__AANGELEVERDE TEKST__.
────
Snoopy Museum in Tokio

“Keep going, Snoopy. The world needs you."

24 augustus 2024 Fotoreportages
tekst en © foto's: Joris De Smet

 

Nee hoor, Snoopy is helemaal niet Japans! Zijn herkomst ligt in het Amerika van de jaren 1950, maar laat de Japanners zo’n grote fans zijn van het ontzettend schattige stripfiguurtje dat hij een eigen Snoopy Museum heeft gekregen in Tokio. Dat is van grotere betekenis dan je wel denkt, want naast Tokio is er nog maar één ander Snoopy Museum in de hele wereld en dat staat in Santa Rosa, Californië, de plek waar Snoopy’s geestelijke vader zo’n dertig jaar lang woonde, werkte en zijn laatste adem uitblies. Ik bracht deze zomer het Snoopy Museum in Tokio een bezoekje.
────
[Items voor het aanwijzen van woorden en elementen]

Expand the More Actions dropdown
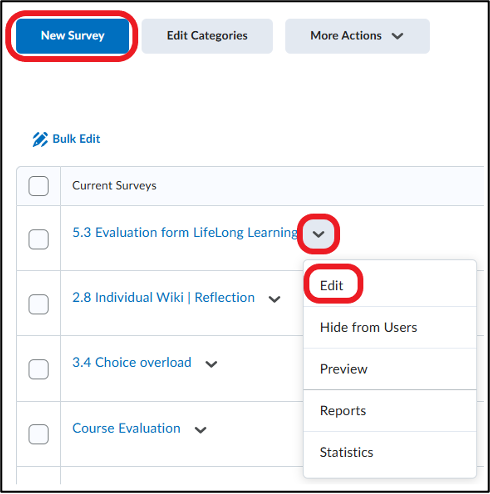Viewport: 490px width, 494px height. 357,36
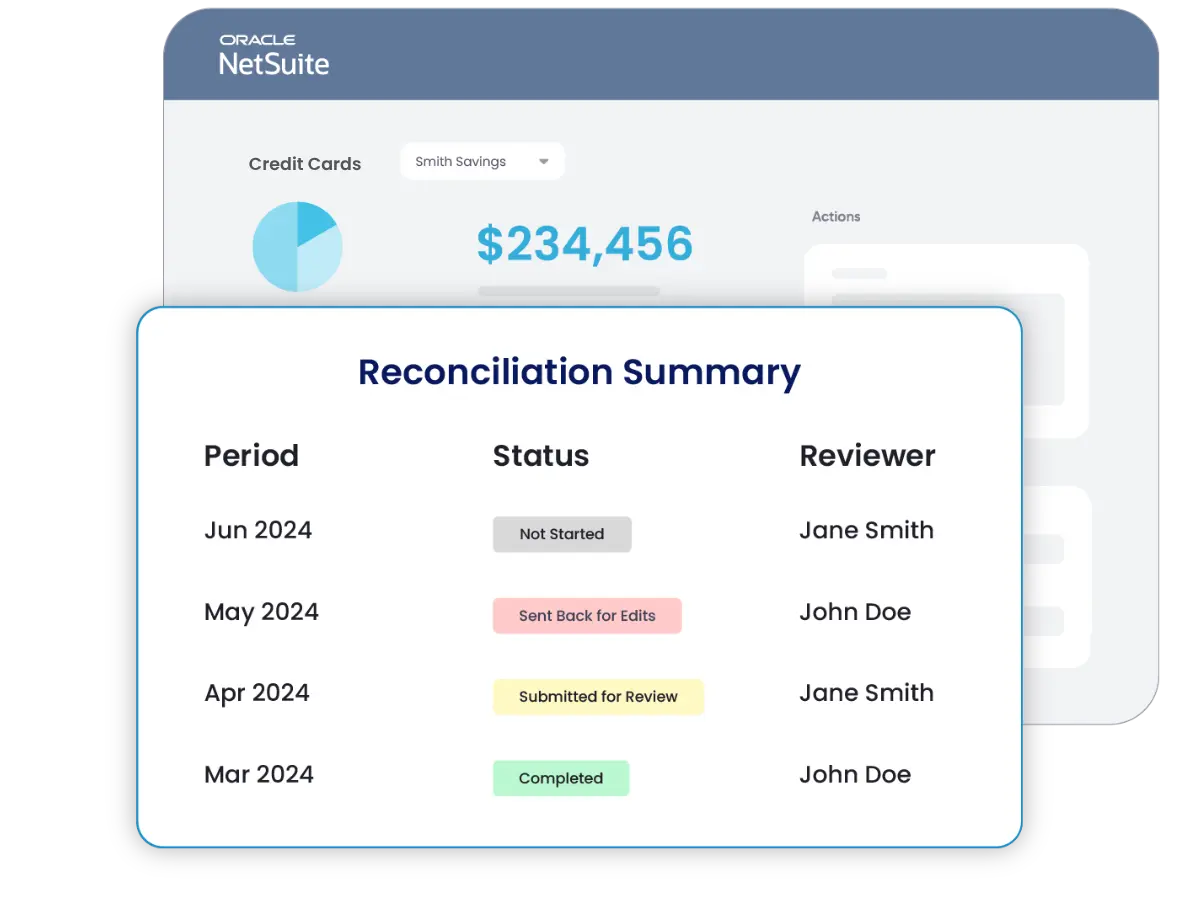Image resolution: width=1196 pixels, height=898 pixels.
Task: Select the Status column header
Action: click(x=540, y=456)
────
__OPDRACHTEN__.
A. Herhaal woordelijk het stuk uit de tekst over het Snoopy Museum tussen "24 augustus 2024" en "Tokio een bezoekje.", beide grenzen inbegrepen.
B. Beantwoord deze vragen op basis van de tekst over het Snoopy Museum:
(i) Uit welk decennium stamt Snoopy volgens de tekst?
(ii) Waar staat het enige andere Snoopy Museum ter wereld?
(iii) Hoe lang woonde Snoopy's geestelijke vader ongeveer op die plek?
C. Geef alle aardrijkskundige namen die in de tekst over het Snoopy Museum voorkomen, elk één keer.

__EINDRESULTATEN__.
A.
24 augustus 2024 Fotoreportages
tekst en © foto's: Joris De Smet

 

Nee hoor, Snoopy is helemaal niet Japans! Zijn herkomst ligt in het Amerika van de jaren 1950, maar laat de Japanners zo’n grote fans zijn van het ontzettend schattige stripfiguurtje dat hij een eigen Snoopy Museum heeft gekregen in Tokio. Dat is van grotere betekenis dan je wel denkt, want naast Tokio is er nog maar één ander Snoopy Museum in de hele wereld en dat staat in Santa Rosa, Californië, de plek waar Snoopy’s geestelijke vader zo’n dertig jaar lang woonde, werkte en zijn laatste adem uitblies. Ik bracht deze zomer het Snoopy Museum in Tokio een bezoekje.

B.
(i) Uit de jaren 1950.
(ii) In Santa Rosa, Californië.
(iii) Ongeveer dertig jaar.

C. Tokio, Amerika, Santa Rosa, Californië